Cook time 1 hour 15 minutes (including chilling)
Servings 12


2 sheets ready-rolled butter puff pastry,

1 free-range egg yolk, beaten with 2 tsp water
1 tbsp olive oil
2 chicken breasts, skin-on
2 cloves garlic, crushed
½ leek, white part only, finely chopped
150g button mushrooms, finely chopped
2 tsp plain flour
1 cup chicken stock
1 tsp Dijon mustard
¼ cup pure cream
1 ½ tbsp finely chopped tarragon + extra, to garnish

Chicken and Leek Vol-au-Vents


Preheat oven to 200°C and line a large baking tray with baking paper.

Using a 7cm round cutter, cut out 24 rounds from the puff pastry. Using a 3cm round cutter, cut out the centre of 12 of the rounds, but leave the centre intact. Place the whole rounds on prepared baking trays. Lightly brush with egg yolk mixture. Top with the remaining rounds with the centres intact, then brush lightly with egg yolk mixture again. If time permits, refrigerate for 20 minutes. Bake in oven for 15-20 minutes or until puffed and golden brown. Let cool slightly.

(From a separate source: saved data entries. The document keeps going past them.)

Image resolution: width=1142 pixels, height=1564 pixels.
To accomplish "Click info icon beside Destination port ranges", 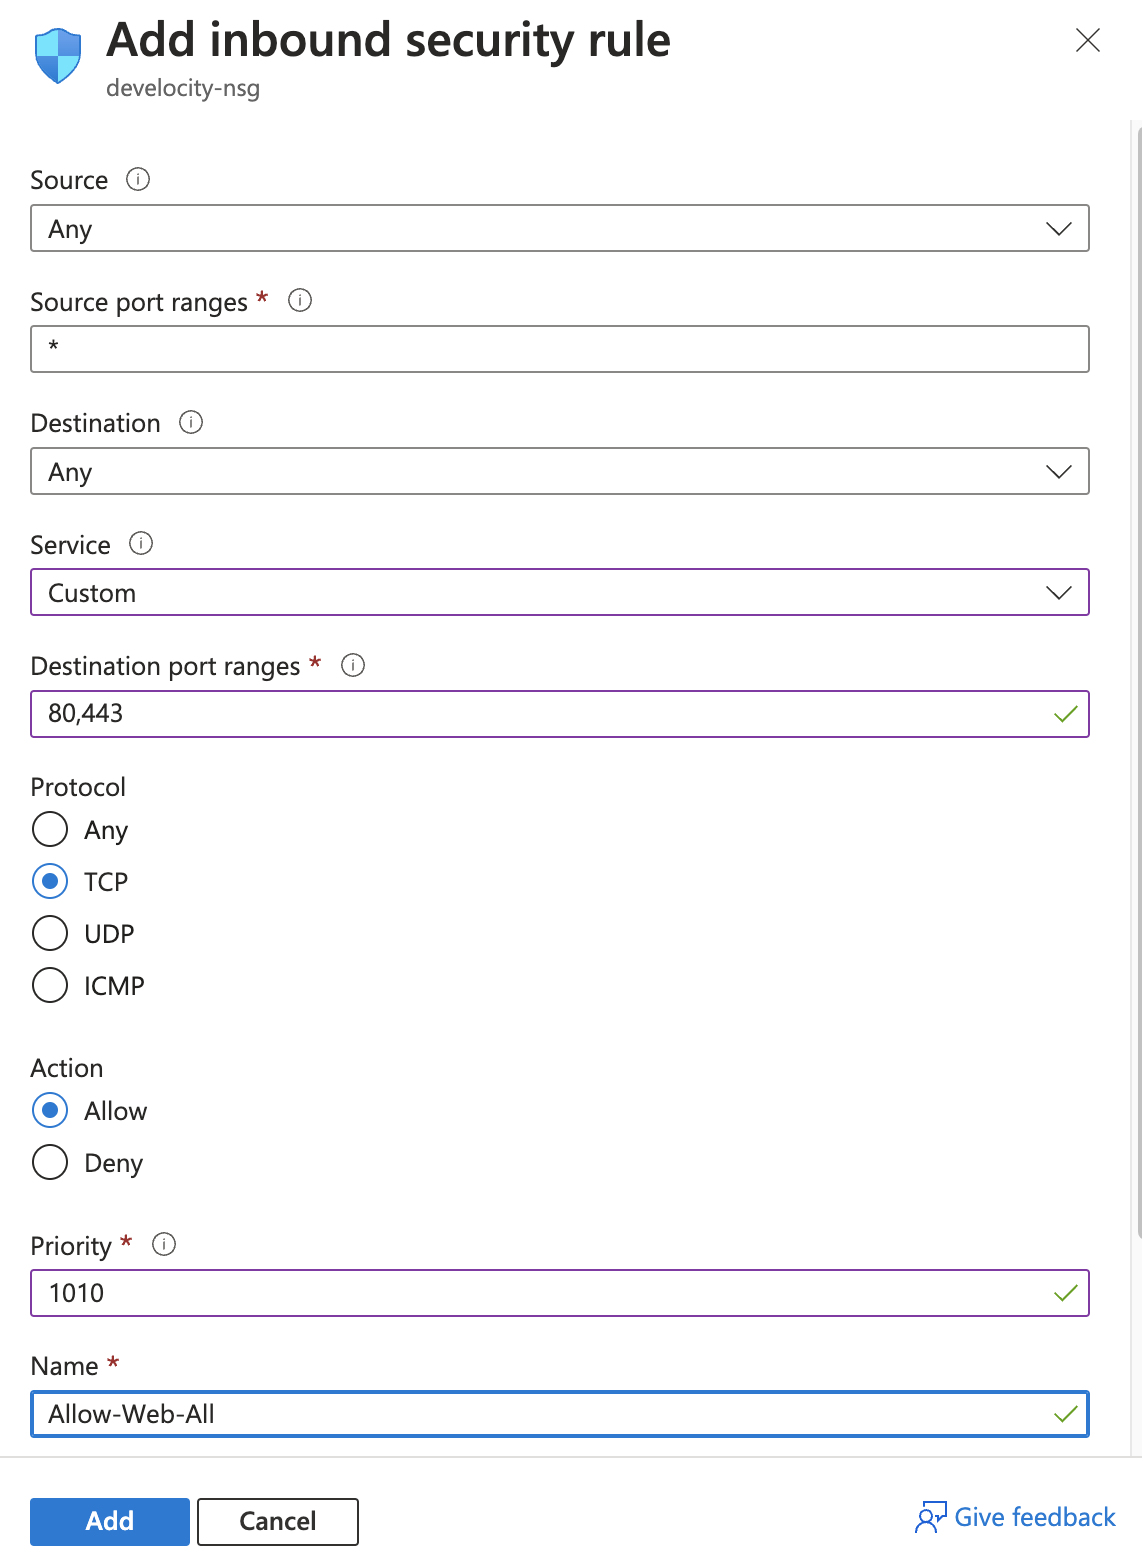I will [353, 665].
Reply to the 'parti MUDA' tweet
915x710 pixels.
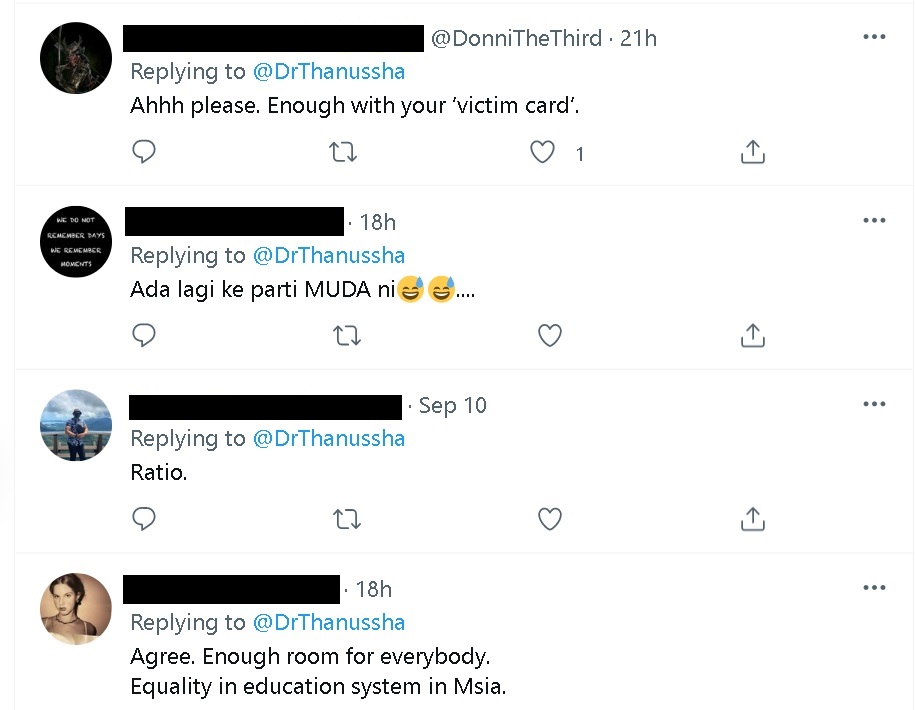(x=144, y=335)
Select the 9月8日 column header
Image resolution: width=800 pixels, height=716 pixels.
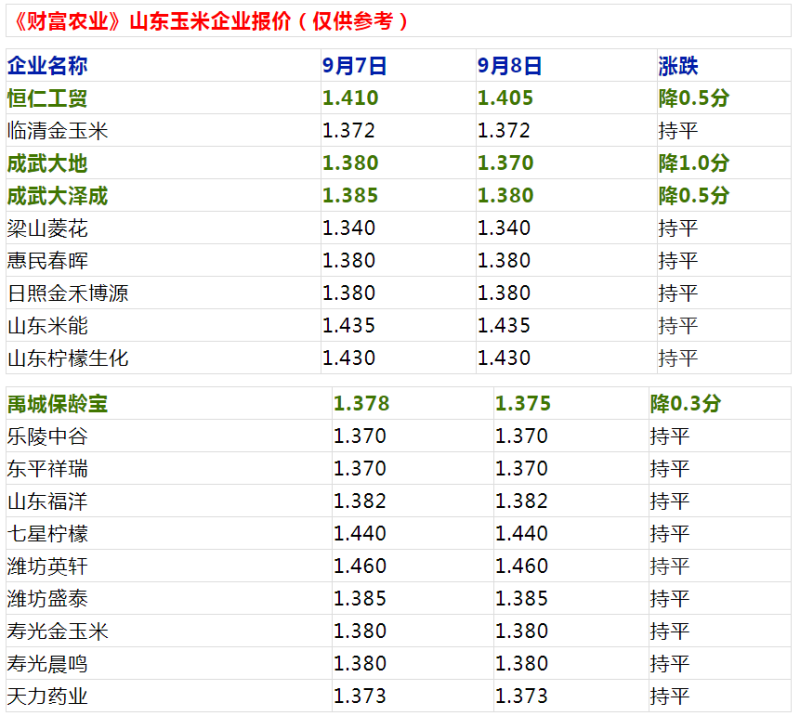pos(510,66)
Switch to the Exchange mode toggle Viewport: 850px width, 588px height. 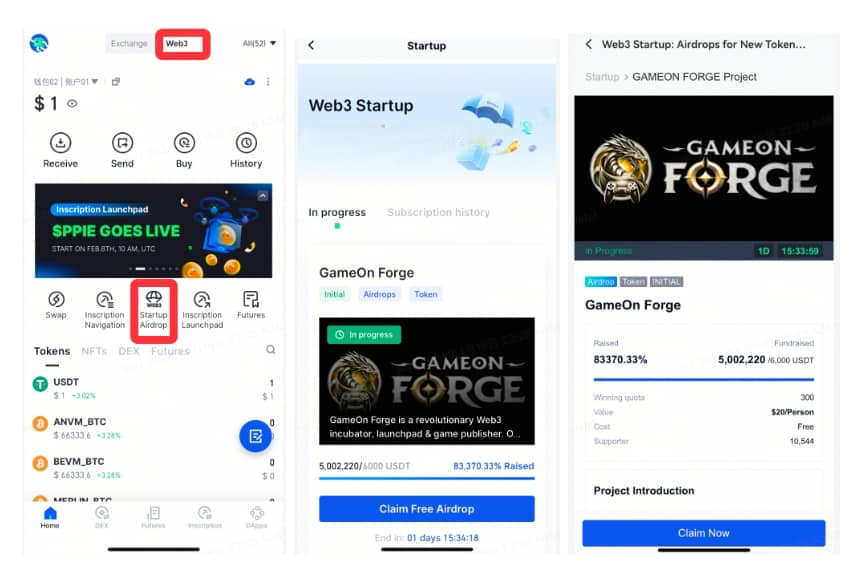129,43
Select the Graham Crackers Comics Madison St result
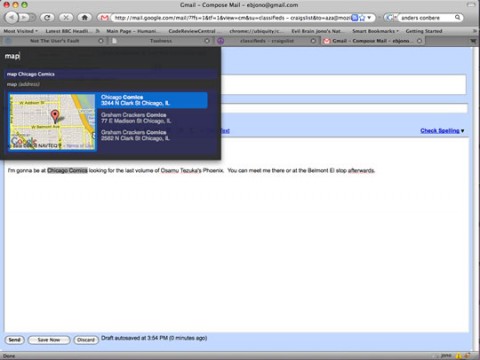The width and height of the screenshot is (480, 360). [136, 118]
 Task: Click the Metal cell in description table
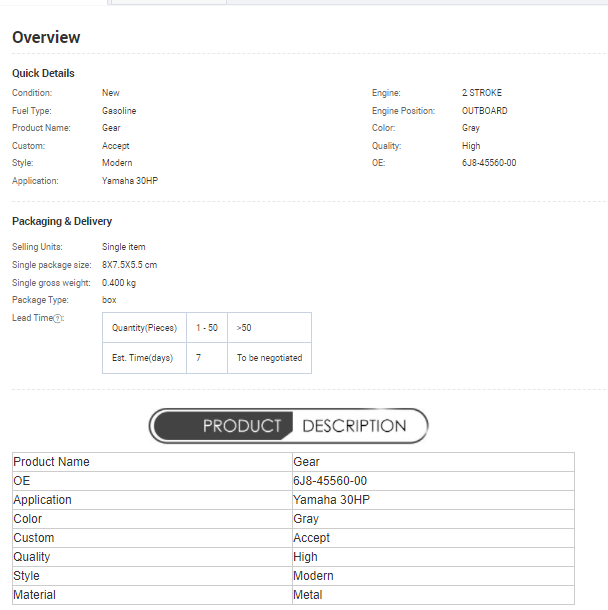308,595
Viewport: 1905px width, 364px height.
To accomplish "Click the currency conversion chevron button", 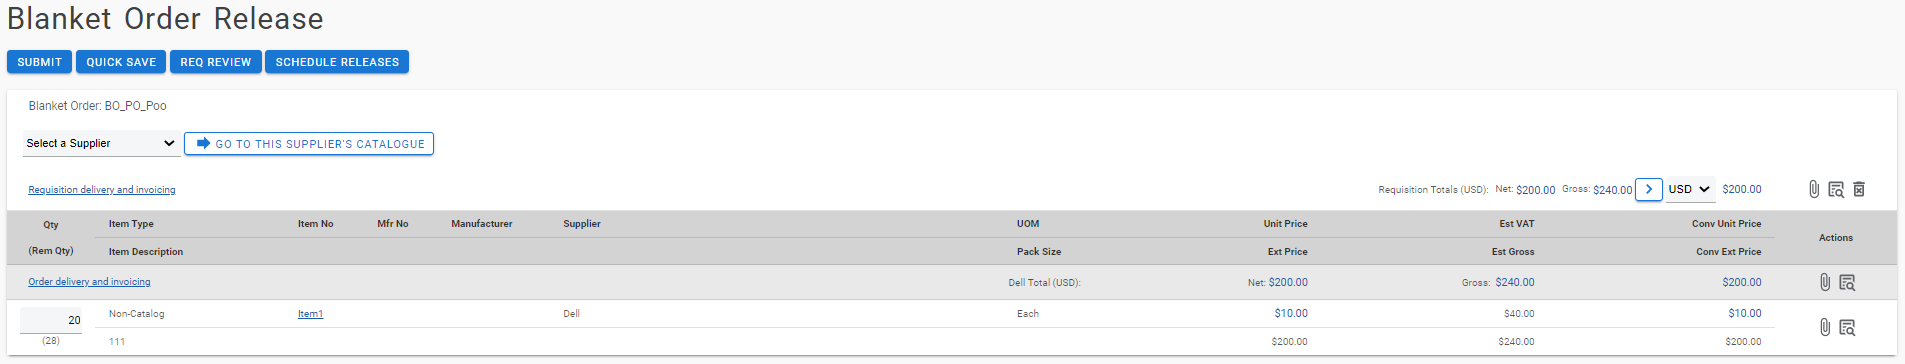I will tap(1649, 189).
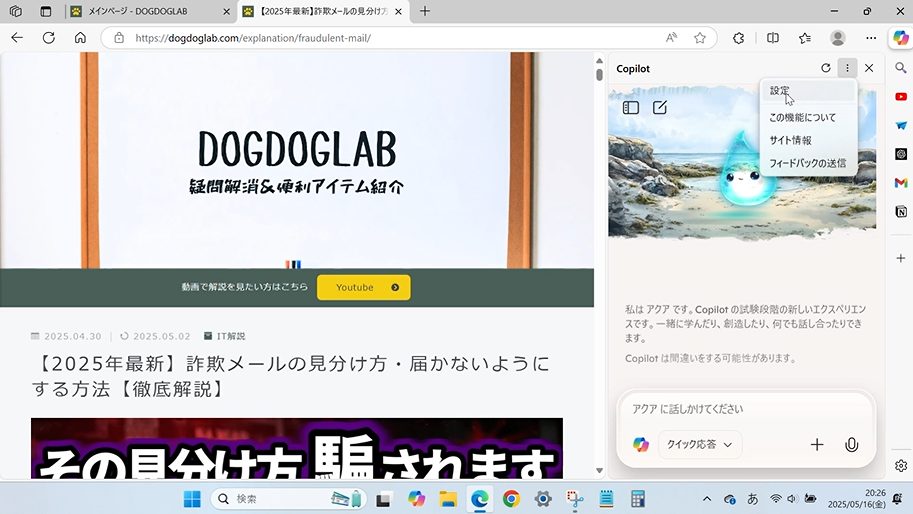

Meanwhile, heat oil in a large non-stick frying saucepan over medium-high heat and cook the chicken, skin side down, until slightly golden, then turn over. Season with salt and pepper then add the garlic, leek and mushrooms and cook for 5 minutes until softened. Sprinkle over flour, stir to combine and cook off for a minute, then add chicken stock, stirring well until you have a smooth, thick sauce. Reduce the heat to medium-low and simmer, covered, for 12-15 minutes or until slightly thickened. Remove the chicken from the heat and chop into small pieces. 

Stir in mustard and cream then remove from the heat and add the chopped chicken back into the sauce. Fold through some chopped tarragon just at the last moment. Season to taste. Set aside, keeping warm.

With a small knife, carefully remove the centre circles of the cooled pastry cases. Spoon chicken mixture into the hole of the pastry cases and garnish with extra tarragon. Serve immediately.